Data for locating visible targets
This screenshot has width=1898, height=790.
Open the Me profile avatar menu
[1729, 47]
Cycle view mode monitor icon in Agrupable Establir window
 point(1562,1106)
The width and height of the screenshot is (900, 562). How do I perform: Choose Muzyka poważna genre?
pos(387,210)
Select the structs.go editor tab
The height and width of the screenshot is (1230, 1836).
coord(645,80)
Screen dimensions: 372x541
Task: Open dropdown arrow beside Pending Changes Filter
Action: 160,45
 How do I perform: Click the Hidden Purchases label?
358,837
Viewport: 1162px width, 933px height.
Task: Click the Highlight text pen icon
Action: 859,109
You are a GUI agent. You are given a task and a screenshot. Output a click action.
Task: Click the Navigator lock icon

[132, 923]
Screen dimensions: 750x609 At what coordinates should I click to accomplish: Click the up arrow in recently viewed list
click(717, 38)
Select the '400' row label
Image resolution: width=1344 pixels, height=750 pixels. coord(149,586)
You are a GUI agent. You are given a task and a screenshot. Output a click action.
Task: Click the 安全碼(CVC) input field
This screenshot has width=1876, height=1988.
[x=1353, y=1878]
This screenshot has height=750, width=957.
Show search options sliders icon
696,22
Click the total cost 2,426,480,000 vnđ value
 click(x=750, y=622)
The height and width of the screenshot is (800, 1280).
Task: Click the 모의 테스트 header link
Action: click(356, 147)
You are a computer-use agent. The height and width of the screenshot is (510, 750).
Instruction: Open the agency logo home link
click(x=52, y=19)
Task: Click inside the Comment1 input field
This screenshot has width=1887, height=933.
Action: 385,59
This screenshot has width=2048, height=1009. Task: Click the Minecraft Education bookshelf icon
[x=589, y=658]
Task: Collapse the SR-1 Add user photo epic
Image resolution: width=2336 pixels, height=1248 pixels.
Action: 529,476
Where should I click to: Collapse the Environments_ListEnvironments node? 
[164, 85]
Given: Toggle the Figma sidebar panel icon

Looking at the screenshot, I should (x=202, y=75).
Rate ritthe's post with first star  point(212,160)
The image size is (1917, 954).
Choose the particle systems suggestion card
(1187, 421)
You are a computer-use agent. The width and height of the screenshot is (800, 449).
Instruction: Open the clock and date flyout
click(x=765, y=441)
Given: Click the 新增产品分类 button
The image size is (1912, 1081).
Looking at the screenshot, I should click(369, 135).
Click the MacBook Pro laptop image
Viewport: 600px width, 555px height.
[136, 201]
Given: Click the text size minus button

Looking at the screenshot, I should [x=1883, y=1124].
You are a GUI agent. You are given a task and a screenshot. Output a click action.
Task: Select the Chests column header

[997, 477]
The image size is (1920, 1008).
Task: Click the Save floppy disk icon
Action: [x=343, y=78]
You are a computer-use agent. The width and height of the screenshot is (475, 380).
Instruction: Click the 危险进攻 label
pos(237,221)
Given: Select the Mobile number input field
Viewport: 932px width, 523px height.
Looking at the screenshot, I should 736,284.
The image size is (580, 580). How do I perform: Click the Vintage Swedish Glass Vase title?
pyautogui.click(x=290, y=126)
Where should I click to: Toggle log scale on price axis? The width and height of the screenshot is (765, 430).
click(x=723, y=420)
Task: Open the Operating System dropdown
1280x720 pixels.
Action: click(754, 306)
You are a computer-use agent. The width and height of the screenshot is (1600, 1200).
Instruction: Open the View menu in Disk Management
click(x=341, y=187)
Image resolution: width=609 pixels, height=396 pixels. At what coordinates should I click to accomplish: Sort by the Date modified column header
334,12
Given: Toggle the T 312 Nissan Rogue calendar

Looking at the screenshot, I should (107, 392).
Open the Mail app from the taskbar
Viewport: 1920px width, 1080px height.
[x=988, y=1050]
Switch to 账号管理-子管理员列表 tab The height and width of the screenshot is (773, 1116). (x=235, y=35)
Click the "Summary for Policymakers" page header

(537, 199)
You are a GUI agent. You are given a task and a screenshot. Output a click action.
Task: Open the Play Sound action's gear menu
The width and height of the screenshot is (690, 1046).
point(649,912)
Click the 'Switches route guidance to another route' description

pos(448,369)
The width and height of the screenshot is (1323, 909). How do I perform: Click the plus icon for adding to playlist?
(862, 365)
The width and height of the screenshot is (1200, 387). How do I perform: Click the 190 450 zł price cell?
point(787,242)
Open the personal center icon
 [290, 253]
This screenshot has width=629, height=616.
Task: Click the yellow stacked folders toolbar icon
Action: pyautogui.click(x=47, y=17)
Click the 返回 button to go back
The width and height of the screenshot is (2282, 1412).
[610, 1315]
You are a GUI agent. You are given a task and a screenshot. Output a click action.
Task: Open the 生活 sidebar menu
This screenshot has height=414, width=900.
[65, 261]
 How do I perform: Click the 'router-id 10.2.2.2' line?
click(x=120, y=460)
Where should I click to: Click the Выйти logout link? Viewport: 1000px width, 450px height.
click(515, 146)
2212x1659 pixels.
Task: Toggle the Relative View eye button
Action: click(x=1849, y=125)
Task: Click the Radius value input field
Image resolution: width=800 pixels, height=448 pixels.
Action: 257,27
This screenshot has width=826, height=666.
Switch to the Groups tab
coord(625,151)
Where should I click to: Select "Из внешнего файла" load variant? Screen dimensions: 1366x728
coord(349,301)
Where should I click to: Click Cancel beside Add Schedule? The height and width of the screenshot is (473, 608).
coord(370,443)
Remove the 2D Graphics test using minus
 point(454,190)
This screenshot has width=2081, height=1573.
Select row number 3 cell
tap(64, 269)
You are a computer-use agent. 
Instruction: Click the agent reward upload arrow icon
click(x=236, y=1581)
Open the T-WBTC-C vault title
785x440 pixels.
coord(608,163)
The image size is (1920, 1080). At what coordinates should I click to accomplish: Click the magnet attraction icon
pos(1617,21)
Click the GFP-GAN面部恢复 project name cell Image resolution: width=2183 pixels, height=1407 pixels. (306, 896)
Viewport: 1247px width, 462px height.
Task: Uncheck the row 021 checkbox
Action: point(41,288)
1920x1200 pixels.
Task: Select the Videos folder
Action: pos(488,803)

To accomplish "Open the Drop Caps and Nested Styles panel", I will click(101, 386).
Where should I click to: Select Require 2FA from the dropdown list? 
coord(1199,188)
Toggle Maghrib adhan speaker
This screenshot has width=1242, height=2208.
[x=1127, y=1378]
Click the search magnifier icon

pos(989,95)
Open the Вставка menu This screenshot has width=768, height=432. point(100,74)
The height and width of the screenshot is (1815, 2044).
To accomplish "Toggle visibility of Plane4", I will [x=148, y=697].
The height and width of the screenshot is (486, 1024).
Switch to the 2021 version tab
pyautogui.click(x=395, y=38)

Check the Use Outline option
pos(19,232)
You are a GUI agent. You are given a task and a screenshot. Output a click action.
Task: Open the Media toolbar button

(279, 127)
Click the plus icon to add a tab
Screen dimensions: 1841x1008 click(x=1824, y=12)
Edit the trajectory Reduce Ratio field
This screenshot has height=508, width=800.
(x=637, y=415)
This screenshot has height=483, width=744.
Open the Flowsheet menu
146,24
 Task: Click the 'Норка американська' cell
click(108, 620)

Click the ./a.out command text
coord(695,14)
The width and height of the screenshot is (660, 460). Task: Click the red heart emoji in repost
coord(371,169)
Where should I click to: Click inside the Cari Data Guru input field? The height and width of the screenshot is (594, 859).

EXERCISE REQUIREMENTS:
Rename every "GUI agent" in the entries above to "interface agent", and write all the entries out again with nothing else changed.

CORRECT OUTPUT:
This screenshot has width=1898, height=790.
Open the Me profile avatar menu
[1729, 47]
Cycle view mode monitor icon in Agrupable Establir window
 point(1562,1106)
The width and height of the screenshot is (900, 562). How do I perform: Choose Muzyka poważna genre?
pos(387,210)
Select the structs.go editor tab
The height and width of the screenshot is (1230, 1836).
coord(645,80)
Screen dimensions: 372x541
Task: Open dropdown arrow beside Pending Changes Filter
Action: 160,45
 How do I perform: Click the Hidden Purchases label?
358,837
Viewport: 1162px width, 933px height.
Task: Click the Highlight text pen icon
Action: 859,109
You are a interface agent. You are given a task and a screenshot. Output a click action.
Task: Click the Navigator lock icon

[132, 923]
Screen dimensions: 750x609 At what coordinates should I click to accomplish: Click the up arrow in recently viewed list
click(717, 38)
Select the '400' row label
Image resolution: width=1344 pixels, height=750 pixels. coord(149,586)
You are a interface agent. You are given a task and a screenshot. Output a click action.
Task: Click the 安全碼(CVC) input field
This screenshot has width=1876, height=1988.
[x=1353, y=1878]
This screenshot has height=750, width=957.
Show search options sliders icon
696,22
Click the total cost 2,426,480,000 vnđ value
 click(x=750, y=622)
The height and width of the screenshot is (800, 1280).
Task: Click the 모의 테스트 header link
Action: click(356, 147)
You are a computer-use agent. The height and width of the screenshot is (510, 750).
Instruction: Open the agency logo home link
click(x=52, y=19)
Task: Click inside the Comment1 input field
This screenshot has width=1887, height=933.
Action: 385,59
This screenshot has width=2048, height=1009. Task: Click the Minecraft Education bookshelf icon
[x=589, y=658]
Task: Collapse the SR-1 Add user photo epic
Image resolution: width=2336 pixels, height=1248 pixels.
Action: 529,476
Where should I click to: Collapse the Environments_ListEnvironments node? 
[164, 85]
Given: Toggle the Figma sidebar panel icon

Looking at the screenshot, I should (x=202, y=75).
Rate ritthe's post with first star  point(212,160)
The image size is (1917, 954).
Choose the particle systems suggestion card
(1187, 421)
You are a computer-use agent. The width and height of the screenshot is (800, 449).
Instruction: Open the clock and date flyout
click(x=765, y=441)
Given: Click the 新增产品分类 button
The image size is (1912, 1081).
Looking at the screenshot, I should click(369, 135).
Click the MacBook Pro laptop image
Viewport: 600px width, 555px height.
[136, 201]
Given: Click the text size minus button

Looking at the screenshot, I should [x=1883, y=1124].
You are a interface agent. You are given a task and a screenshot. Output a click action.
Task: Select the Chests column header

[997, 477]
The image size is (1920, 1008).
Task: Click the Save floppy disk icon
Action: [x=343, y=78]
You are a computer-use agent. The width and height of the screenshot is (475, 380).
Instruction: Click the 危险进攻 label
pos(237,221)
Given: Select the Mobile number input field
Viewport: 932px width, 523px height.
Looking at the screenshot, I should 736,284.
The image size is (580, 580). How do I perform: Click the Vintage Swedish Glass Vase title?
pyautogui.click(x=290, y=126)
Where should I click to: Toggle log scale on price axis? The width and height of the screenshot is (765, 430).
click(x=723, y=420)
Task: Open the Operating System dropdown
1280x720 pixels.
Action: click(754, 306)
You are a computer-use agent. The width and height of the screenshot is (1600, 1200).
Instruction: Open the View menu in Disk Management
click(x=341, y=187)
Image resolution: width=609 pixels, height=396 pixels. At what coordinates should I click to accomplish: Sort by the Date modified column header
334,12
Given: Toggle the T 312 Nissan Rogue calendar

Looking at the screenshot, I should (107, 392).
Open the Mail app from the taskbar
Viewport: 1920px width, 1080px height.
[x=988, y=1050]
Switch to 账号管理-子管理员列表 tab The height and width of the screenshot is (773, 1116). (x=235, y=35)
Click the "Summary for Policymakers" page header

(537, 199)
You are a interface agent. You are given a task and a screenshot. Output a click action.
Task: Open the Play Sound action's gear menu
The width and height of the screenshot is (690, 1046).
point(649,912)
Click the 'Switches route guidance to another route' description

pos(448,369)
The width and height of the screenshot is (1323, 909). How do I perform: Click the plus icon for adding to playlist?
(862, 365)
The width and height of the screenshot is (1200, 387). How do I perform: Click the 190 450 zł price cell?
point(787,242)
Open the personal center icon
 [290, 253]
This screenshot has width=629, height=616.
Task: Click the yellow stacked folders toolbar icon
Action: pyautogui.click(x=47, y=17)
Click the 返回 button to go back
The width and height of the screenshot is (2282, 1412).
[610, 1315]
You are a interface agent. You are given a task and a screenshot. Output a click action.
Task: Open the 生活 sidebar menu
This screenshot has height=414, width=900.
[65, 261]
 How do I perform: Click the 'router-id 10.2.2.2' line?
click(x=120, y=460)
Where should I click to: Click the Выйти logout link? Viewport: 1000px width, 450px height.
click(515, 146)
2212x1659 pixels.
Task: Toggle the Relative View eye button
Action: click(x=1849, y=125)
Task: Click the Radius value input field
Image resolution: width=800 pixels, height=448 pixels.
Action: 257,27
This screenshot has width=826, height=666.
Switch to the Groups tab
coord(625,151)
Where should I click to: Select "Из внешнего файла" load variant? Screen dimensions: 1366x728
coord(349,301)
Where should I click to: Click Cancel beside Add Schedule? The height and width of the screenshot is (473, 608).
coord(370,443)
Remove the 2D Graphics test using minus
 point(454,190)
This screenshot has width=2081, height=1573.
Select row number 3 cell
tap(64, 269)
You are a computer-use agent. 
Instruction: Click the agent reward upload arrow icon
click(x=236, y=1581)
Open the T-WBTC-C vault title
785x440 pixels.
coord(608,163)
The image size is (1920, 1080). At what coordinates should I click to accomplish: Click the magnet attraction icon
pos(1617,21)
Click the GFP-GAN面部恢复 project name cell Image resolution: width=2183 pixels, height=1407 pixels. (306, 896)
Viewport: 1247px width, 462px height.
Task: Uncheck the row 021 checkbox
Action: point(41,288)
1920x1200 pixels.
Task: Select the Videos folder
Action: pos(488,803)

To accomplish "Open the Drop Caps and Nested Styles panel", I will click(101, 386).
Where should I click to: Select Require 2FA from the dropdown list? 
coord(1199,188)
Toggle Maghrib adhan speaker
This screenshot has width=1242, height=2208.
[x=1127, y=1378]
Click the search magnifier icon

pos(989,95)
Open the Вставка menu This screenshot has width=768, height=432. point(100,74)
The height and width of the screenshot is (1815, 2044).
To accomplish "Toggle visibility of Plane4", I will [x=148, y=697].
The height and width of the screenshot is (486, 1024).
Switch to the 2021 version tab
pyautogui.click(x=395, y=38)

Check the Use Outline option
pos(19,232)
You are a interface agent. You are given a task and a screenshot. Output a click action.
Task: Open the Media toolbar button

(279, 127)
Click the plus icon to add a tab
Screen dimensions: 1841x1008 click(x=1824, y=12)
Edit the trajectory Reduce Ratio field
This screenshot has height=508, width=800.
(x=637, y=415)
This screenshot has height=483, width=744.
Open the Flowsheet menu
146,24
 Task: Click the 'Норка американська' cell
click(108, 620)

Click the ./a.out command text
coord(695,14)
The width and height of the screenshot is (660, 460). Task: Click the red heart emoji in repost
coord(371,169)
Where should I click to: Click inside the Cari Data Guru input field? The height and width of the screenshot is (594, 859).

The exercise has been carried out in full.